After creating the towers en the walls you need to create a door. In the tut they work with mesh moddeling for that. But it is also possible with a boolean operation.
So i tried both ways and it worked: I created a door (a very nice one ).
Can someone give me a few examples for what you can use boolean operations? When possible for the three options (intersect, union and difference). My 3D imagination isn’t quite what it has to be.
I think he means that he wan’t practical examples… like cutting a doorway/window into a wall, or cutting a circular void into a rectangular ashtray, or making puzzle pieces, or… well, you get the point.
Of course, you don’t need booleans to do any of that, but I can definitely see where it may make life easier on folks.

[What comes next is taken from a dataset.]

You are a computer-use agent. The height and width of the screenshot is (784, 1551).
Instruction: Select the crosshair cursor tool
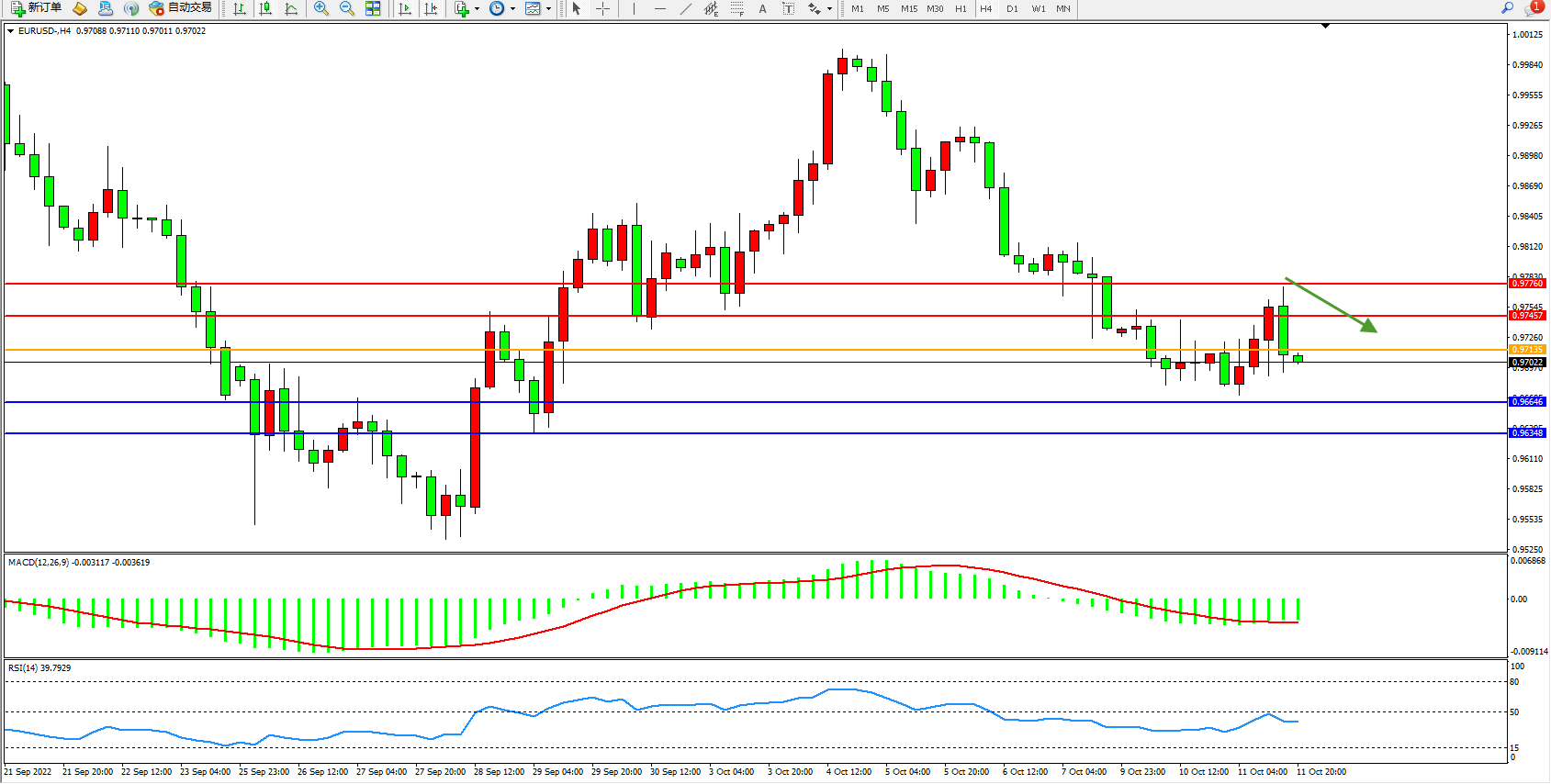tap(602, 9)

Booleans are the devils work, and they WILL bite you in the ass. It’s the same in all 3d apps. Avoid them if you can. Your mesh may look ok, but you’ll have flipped normals, ngons, doubled faces and god knows what going on. If you have to use them, make sure you check through your mesh afterward.
I remember whenI used Cinema4D (Before the ghost of Christmas Past appreared and said “Hey! Did you pay for that”, and I switched to Blender) Booleans were procedural.
For instance, you could set up a boolean relationship in which a cylinder was subtracted from a cube, then animated the cylinder moving THROUGH the cube.
The resulting animation is a hole being drilled in a cube!
Man it’d be cool if Blender could do that (Without having to resort to AVKs I mean!)